### What is needed
In the transport-spending discussion below, copy word for word the passage from "My experience is" to "huge extra costs.".

### Excerpt provided
[Start of Attachment]

It's actually worse than that, because you've essentially taken out an unsecured loan of £100bn and spent it on something which neither increases ongoing tax revenue or asset value, so you now have to cut other spending to pay it off. Which is why governments and businesses separate capital expenditure (building things) from current expenditure (doing things) very carefully.
But it would only decrease traffic and pollution for the duration of the spend. Once it's over, those benefits stop and there is nothing left beyond the lingering effects of the intervention.
The lingering impact of millions of people realising that bus travel is actually a good idea and that cars aren't necessary in a lot of cases. How terrible!
You're misunderstanding my point. Transport subsidy funded from current income is a good idea. Spending your entire capital infrastructure budget on making it free for a few years is not. The 'lingering benefits' don't linger long if you then have to hike fares massively because you've got a big loan to repay as a result with no new assets you can exploit to service it.
It's for this reason that saying 'we could spend the money on making buses free for a N years' is meaningless. It would be more sensible to say 'we should spend the £Nbn we spend on maintaining the motorway network on free buses' because those types of spending are equivalent.
Making bus travel free is not the issue - it already is for over-65s! Making it exist, on a reasonable schedule, absolutely is. Find out what the Thatcherite bus deregulation was and reverse it.
Even a ridiculously low bar like "every town over 10k people should have at least one bus service on 10-minute intervals during peak commute times" will not be met in a lot of places.
However, other people have a very valid point that this is not just about latency but about bandwidth. It's not replacing the existing links but adding to them. And that will then improve "local" commuting to non-London locations.
Did that really happen in Dublin? I've lived in Dublin for years and taken the bus regularly, and every time there's been a strike the bus drivers just don't show up for work or join a picket line, rather than refusing to take fares. And I tell people how they do things differently in Sydney, where they actually have farebox strikes. [0]
Many more people travelling than normal on buses/trams which would be crowded on a regular day.
Where i live now the various bus companies have weekly tickets that basically enable people to take many short trips at no extra cost instead of walking. I'm talking about small distances here of less than one mile.
My experience is that when you offer something for no cost you soon become overwhelmed by the numbers of people who'll find any way they can to take advantage of it.
Your broadband point is a really good one and very interesting. Do you have a rough breakdown of what it would cost, and what could be provided? Is this gigabit fibre to every home type of thing, or a hybrid, and what are the costs for different broadband options?
The rails are the easy part. There's also signalling and monitoring, power gen/distribution, train stabling and maintenance, and all kinds of other infrastructure.
You can't build it piecemeal without incurring huge extra costs.
The insane part with HS2 is the relatively small economic benefit, and the fact that the price is going to spiral out of control even more than it has already.
The UK badly needs an integrated transport policy, making connections between all modes - trains, busses, airports, ferries, roads, and so on. Currently all the modes compete with each other. And that's a huge problem.
Instead we get a project that might have been progressive in the 19th century but makes no economic sense at all in the 21st.
For the same price as HS2 the UK could have hugely improved broadband everywhere, improved rail - especially electrification - and seed funding for new businesses everywhere, especially the North.

[End of Attachment]

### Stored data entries

[Start of Attachment]

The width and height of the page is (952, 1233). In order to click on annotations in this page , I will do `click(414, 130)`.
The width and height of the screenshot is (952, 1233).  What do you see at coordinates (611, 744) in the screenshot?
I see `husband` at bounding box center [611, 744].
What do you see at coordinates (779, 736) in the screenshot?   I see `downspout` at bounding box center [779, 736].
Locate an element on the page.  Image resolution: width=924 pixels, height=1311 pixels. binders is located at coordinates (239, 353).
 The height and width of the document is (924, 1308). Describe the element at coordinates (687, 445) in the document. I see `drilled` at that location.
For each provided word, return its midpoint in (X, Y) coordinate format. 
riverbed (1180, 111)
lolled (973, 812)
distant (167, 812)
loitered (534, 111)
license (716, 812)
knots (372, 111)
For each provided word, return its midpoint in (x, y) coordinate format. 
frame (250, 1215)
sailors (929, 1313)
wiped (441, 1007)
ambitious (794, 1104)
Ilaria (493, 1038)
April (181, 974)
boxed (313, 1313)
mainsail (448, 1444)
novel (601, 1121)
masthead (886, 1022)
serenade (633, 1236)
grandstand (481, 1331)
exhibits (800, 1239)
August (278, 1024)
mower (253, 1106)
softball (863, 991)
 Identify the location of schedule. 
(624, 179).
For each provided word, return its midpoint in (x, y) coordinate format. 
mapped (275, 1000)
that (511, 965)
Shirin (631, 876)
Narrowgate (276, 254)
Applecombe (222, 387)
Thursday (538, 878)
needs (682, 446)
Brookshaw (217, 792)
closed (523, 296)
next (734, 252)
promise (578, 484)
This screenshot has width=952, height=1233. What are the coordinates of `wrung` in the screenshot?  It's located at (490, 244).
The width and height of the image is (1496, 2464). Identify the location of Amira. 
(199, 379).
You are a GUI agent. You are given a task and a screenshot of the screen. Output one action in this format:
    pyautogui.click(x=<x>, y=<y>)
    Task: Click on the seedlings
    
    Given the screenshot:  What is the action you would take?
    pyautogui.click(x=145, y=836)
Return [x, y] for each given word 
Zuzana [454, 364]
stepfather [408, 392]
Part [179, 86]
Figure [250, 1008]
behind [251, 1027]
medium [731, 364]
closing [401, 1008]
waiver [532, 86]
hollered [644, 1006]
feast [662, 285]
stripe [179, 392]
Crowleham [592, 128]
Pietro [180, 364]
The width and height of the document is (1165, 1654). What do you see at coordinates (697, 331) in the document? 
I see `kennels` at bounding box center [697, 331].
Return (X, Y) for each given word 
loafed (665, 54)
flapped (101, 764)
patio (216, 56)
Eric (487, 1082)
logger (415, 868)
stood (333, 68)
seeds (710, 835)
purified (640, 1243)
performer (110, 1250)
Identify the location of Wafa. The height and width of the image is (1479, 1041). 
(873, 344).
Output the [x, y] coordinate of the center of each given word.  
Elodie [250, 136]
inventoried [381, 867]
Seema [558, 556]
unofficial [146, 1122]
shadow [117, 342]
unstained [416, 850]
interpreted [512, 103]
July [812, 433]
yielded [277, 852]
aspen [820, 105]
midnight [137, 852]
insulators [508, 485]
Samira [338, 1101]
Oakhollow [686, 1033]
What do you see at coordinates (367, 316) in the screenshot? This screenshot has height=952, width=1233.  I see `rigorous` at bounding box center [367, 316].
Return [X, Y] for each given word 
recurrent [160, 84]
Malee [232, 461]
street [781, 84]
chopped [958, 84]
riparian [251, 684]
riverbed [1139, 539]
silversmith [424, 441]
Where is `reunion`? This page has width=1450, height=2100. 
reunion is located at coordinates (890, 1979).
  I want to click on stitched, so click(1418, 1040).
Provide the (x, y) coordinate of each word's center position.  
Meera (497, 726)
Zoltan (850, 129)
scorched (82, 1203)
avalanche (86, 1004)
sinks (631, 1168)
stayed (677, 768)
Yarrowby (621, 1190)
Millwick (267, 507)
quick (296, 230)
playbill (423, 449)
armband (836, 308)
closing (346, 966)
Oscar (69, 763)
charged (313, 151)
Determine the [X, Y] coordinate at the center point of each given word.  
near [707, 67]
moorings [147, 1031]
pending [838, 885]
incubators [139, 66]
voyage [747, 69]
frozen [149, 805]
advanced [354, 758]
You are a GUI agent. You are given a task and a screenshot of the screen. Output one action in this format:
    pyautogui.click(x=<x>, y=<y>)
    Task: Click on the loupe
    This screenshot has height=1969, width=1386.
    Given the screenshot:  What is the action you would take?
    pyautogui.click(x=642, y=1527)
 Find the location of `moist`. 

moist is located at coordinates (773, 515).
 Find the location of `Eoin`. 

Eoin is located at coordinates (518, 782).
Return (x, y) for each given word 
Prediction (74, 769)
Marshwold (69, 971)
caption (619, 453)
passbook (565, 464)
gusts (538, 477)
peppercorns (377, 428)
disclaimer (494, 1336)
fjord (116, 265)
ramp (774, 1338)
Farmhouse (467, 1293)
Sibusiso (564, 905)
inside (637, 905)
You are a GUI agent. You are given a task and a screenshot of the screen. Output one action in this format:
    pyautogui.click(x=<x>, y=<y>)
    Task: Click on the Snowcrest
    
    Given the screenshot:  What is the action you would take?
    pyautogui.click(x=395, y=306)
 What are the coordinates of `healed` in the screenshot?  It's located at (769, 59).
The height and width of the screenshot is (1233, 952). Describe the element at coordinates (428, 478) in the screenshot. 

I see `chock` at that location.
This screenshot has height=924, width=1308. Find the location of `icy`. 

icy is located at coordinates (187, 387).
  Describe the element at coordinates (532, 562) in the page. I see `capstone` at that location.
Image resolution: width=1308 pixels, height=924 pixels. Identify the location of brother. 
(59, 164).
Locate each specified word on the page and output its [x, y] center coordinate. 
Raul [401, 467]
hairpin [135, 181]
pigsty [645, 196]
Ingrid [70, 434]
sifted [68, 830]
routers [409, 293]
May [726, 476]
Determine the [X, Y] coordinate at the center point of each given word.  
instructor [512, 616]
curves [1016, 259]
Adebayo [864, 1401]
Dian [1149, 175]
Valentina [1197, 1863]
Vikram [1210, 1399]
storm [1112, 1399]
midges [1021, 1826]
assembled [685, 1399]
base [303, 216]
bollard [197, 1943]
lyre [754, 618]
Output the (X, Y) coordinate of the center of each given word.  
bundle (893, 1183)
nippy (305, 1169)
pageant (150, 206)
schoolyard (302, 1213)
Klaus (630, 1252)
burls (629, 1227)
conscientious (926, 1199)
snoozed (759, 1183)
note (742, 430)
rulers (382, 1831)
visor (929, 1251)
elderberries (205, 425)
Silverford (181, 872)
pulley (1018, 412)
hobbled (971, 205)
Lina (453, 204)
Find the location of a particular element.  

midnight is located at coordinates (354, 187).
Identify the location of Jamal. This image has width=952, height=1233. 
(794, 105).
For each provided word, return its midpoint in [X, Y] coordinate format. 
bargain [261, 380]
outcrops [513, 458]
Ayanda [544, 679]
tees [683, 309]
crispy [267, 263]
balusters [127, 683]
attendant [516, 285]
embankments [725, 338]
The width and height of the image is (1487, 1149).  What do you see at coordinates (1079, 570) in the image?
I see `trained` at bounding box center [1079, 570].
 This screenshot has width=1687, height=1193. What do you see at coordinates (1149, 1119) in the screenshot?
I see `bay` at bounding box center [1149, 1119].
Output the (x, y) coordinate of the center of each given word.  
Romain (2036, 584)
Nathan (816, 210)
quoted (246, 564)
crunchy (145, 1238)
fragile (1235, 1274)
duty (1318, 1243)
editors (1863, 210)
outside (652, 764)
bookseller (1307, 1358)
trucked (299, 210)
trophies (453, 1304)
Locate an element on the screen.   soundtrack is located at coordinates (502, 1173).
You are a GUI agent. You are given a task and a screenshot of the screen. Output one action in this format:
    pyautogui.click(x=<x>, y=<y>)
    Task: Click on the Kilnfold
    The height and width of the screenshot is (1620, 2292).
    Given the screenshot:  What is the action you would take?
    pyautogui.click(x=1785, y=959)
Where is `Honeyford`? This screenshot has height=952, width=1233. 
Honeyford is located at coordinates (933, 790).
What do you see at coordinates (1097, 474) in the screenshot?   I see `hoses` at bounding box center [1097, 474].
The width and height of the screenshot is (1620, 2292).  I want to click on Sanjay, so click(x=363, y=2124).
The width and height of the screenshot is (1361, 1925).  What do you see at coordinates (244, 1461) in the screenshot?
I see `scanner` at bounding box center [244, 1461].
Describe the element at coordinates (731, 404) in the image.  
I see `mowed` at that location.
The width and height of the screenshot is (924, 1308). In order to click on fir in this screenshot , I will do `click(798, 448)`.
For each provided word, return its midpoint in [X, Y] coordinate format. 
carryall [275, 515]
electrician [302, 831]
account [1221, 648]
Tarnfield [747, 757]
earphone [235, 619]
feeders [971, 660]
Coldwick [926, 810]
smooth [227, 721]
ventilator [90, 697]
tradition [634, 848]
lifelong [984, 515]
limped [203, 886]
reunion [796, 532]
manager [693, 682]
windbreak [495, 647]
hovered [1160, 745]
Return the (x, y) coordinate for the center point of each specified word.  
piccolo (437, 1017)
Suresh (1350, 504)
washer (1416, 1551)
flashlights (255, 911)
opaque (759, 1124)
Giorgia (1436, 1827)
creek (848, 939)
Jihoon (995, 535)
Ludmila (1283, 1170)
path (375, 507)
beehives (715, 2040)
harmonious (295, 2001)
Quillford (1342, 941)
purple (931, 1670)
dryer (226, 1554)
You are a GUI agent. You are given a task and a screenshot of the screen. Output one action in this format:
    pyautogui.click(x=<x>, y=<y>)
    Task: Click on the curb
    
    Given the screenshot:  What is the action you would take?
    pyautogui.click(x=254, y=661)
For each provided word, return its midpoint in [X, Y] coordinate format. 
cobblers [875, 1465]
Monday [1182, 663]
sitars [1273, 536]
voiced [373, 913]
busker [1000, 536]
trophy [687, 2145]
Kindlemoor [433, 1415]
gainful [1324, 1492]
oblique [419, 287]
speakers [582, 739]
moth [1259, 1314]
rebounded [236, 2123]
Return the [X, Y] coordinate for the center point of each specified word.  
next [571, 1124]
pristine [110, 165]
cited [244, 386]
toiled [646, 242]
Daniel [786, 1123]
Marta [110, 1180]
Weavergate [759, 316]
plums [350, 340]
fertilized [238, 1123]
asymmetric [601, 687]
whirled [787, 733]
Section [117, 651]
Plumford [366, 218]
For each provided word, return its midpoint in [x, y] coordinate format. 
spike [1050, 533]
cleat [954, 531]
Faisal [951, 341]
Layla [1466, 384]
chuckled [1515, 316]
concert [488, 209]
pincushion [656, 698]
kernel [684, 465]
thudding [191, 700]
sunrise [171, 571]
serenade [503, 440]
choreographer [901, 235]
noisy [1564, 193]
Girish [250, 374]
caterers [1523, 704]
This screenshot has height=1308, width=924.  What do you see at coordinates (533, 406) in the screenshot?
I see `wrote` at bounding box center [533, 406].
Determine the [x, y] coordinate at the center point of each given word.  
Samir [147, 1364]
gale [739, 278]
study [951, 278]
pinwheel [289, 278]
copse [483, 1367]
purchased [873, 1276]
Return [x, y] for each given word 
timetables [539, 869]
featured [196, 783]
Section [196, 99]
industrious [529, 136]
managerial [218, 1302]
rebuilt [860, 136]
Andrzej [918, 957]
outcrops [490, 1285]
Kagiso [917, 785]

[End of Attachment]

### Task answer
My experience is that when you offer something for no cost you soon become overwhelmed by the numbers of people who'll find any way they can to take advantage of it.
Your broadband point is a really good one and very interesting. Do you have a rough breakdown of what it would cost, and what could be provided? Is this gigabit fibre to every home type of thing, or a hybrid, and what are the costs for different broadband options?
The rails are the easy part. There's also signalling and monitoring, power gen/distribution, train stabling and maintenance, and all kinds of other infrastructure.
You can't build it piecemeal without incurring huge extra costs.